By Dow Jones Business News,
January 12, 2014, 10:05:00 PM EDT
Asian stock markets were mostly higher on Monday and the dollar weakened against a number of regional currencies,
after a disappointing U.S. labor report.
U.S. job growth slowed markedly in December, with just 74,000 jobs created in the world's largest economy in December,
compared with growth of 200,000 or more in the prior two months, according to data released on Friday after the Asian
trading session. This was significantly below expectations of a 200,000 gain and could prove to be a stumbling block for
the Federal Reserve's plans to scale back its bond-buying program this year.

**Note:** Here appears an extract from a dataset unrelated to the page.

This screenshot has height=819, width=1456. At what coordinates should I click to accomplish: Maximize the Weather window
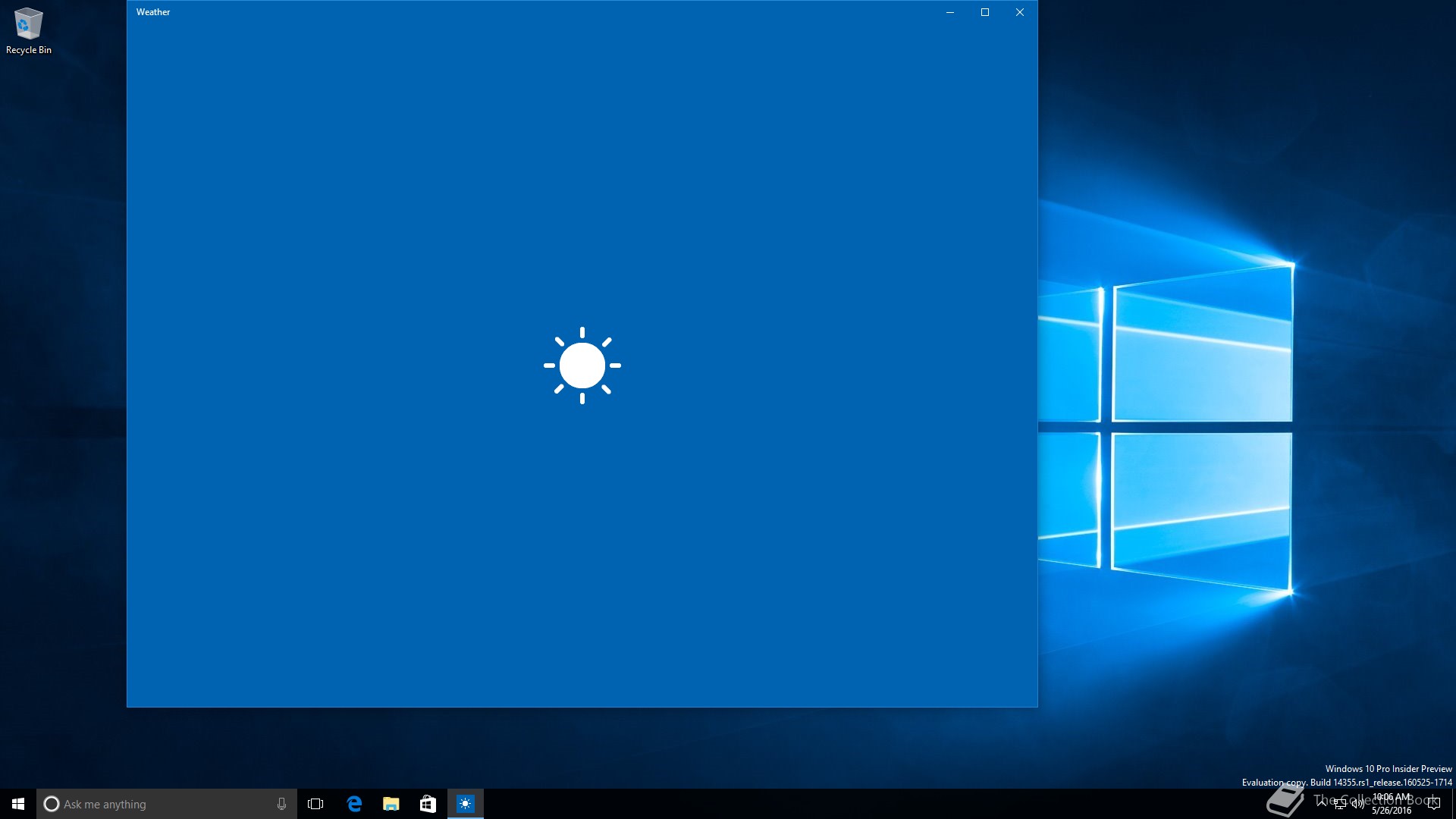[x=984, y=12]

As a result, the dollar declined against other currencies on Friday--a trend that continued on Monday. The greenback
dropped to Yen103.57 against the Japanese yen, compared with Yen104.17 late Friday in New York.
Against South Korea's won, the dollar fell to KRW1057.00 compared with KRW1061.65, and the U.S. currency fell against
Malaysia's ringgit to MYR3.2524 from MYR3.2645 at the end of last week.
The Australian dollar on Monday extended its sharp rise from late last week, and moved higher to US$0.9020 from US$
0.8996 at the end of last week, after the number of Australian home-loan approvals in November rose by a little better
more than expected, with a seasonally adjusted 1.1% gain from October.
Regional stock markets edged higher as the weak U.S. jobs data raised the possibility that the Fed could rollback its
bond-buying program more slowly than expected. The central bank's stimulus is credited by many for supporting global
markets for much of 2013.
Hong Kong's Hang Seng Index rose 0.5%, South Korea's Kospi added 0.7%, and Singapore's Straits Times Index rose by
0.1%. The Shanghai Composite Index was up 0.3%. Japanese markets were shut for a public holiday.
Australia's S&P ASX 200 lost 0.2%, though mining stocks managed to rise after the sector underperformed the index last
week. Rio Tinto added 0.5% and BHP Billiton was 0.7% higher.
In corporate news, shares in telecommunications company Telstra Corp. fell 0.1% in Sydney after the firm agreed to
sell 70% of its Sensis directories business for A$454 million to U.S. private-equity firm Platinum Equity.